- [What to do]:
Find "Instruction: Click the" and "Where should I" in the records below. Copy the lines holding them and every line between, exactly, and no others.

- [Records shown]:

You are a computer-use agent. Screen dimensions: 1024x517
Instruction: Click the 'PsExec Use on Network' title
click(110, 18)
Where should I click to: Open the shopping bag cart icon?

--

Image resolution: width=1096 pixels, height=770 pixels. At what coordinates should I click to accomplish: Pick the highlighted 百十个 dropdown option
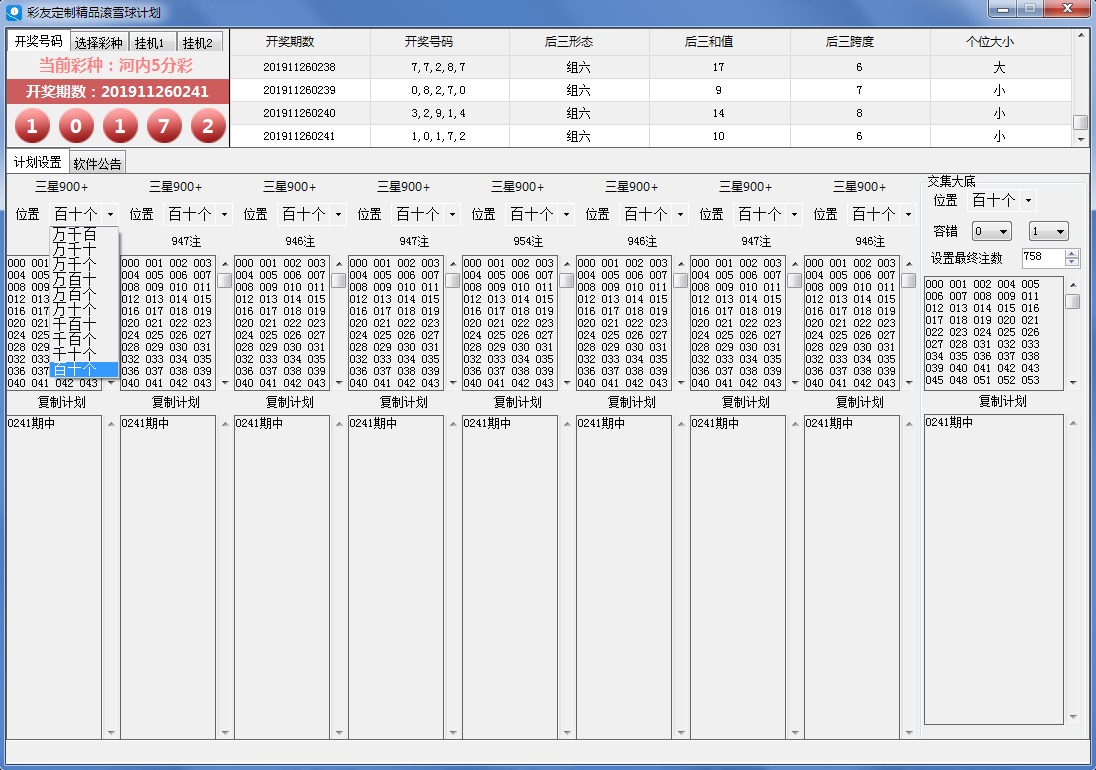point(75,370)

---

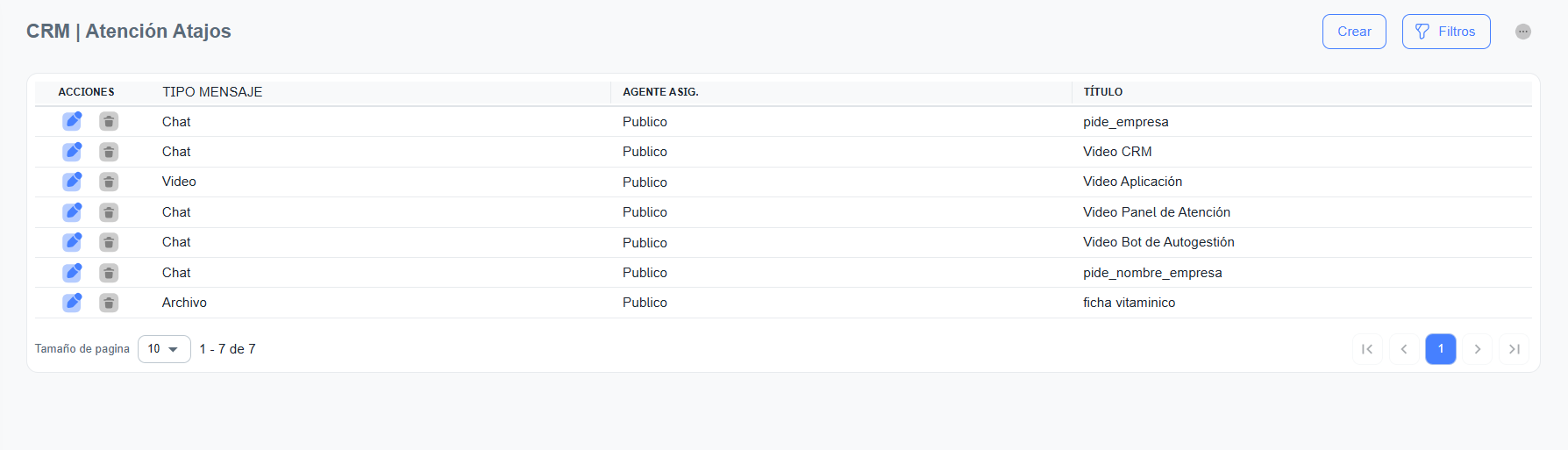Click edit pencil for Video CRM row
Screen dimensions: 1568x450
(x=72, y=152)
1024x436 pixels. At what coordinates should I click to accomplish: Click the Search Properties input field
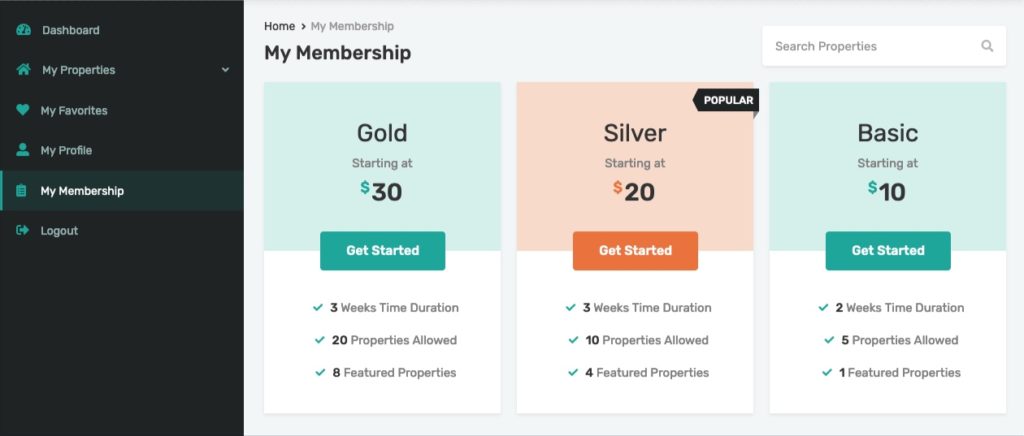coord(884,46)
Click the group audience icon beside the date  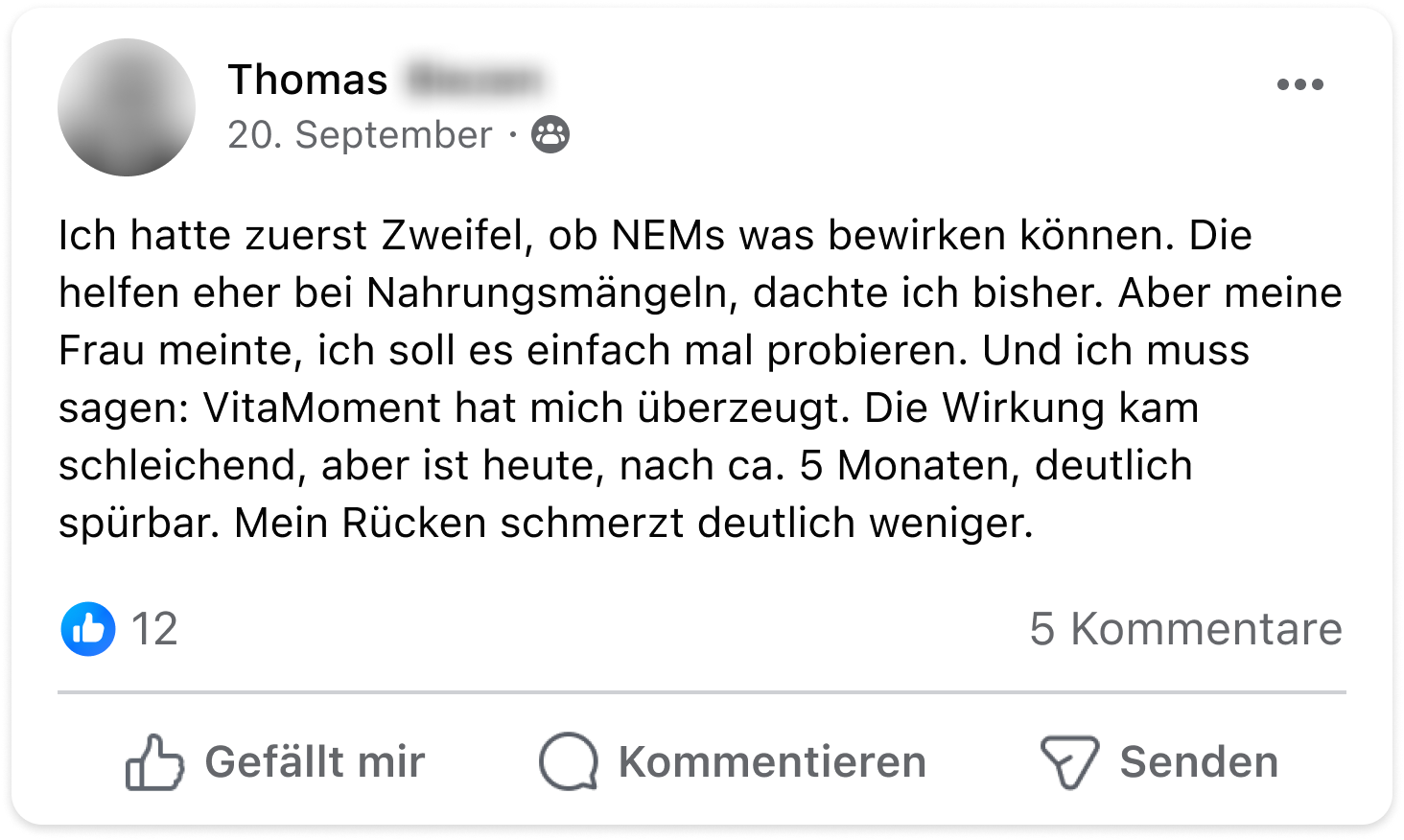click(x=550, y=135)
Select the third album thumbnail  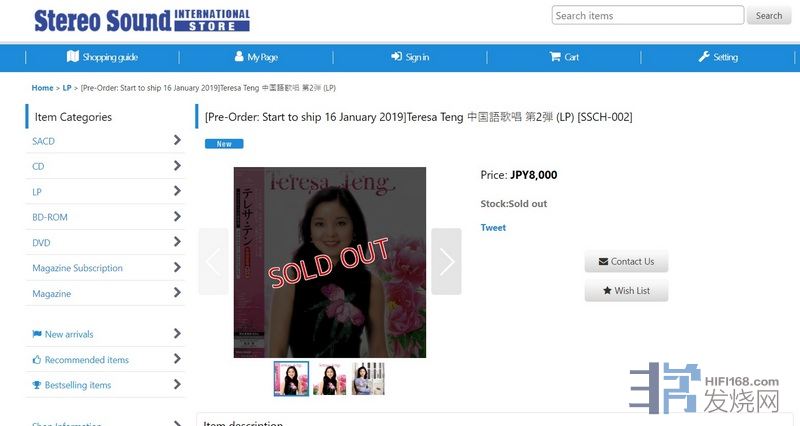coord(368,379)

- [Reply to the task]:
Instruction: Click the 'PsExec Use on Network' title
click(110, 18)
Where should I click to: Open the shopping bag cart icon?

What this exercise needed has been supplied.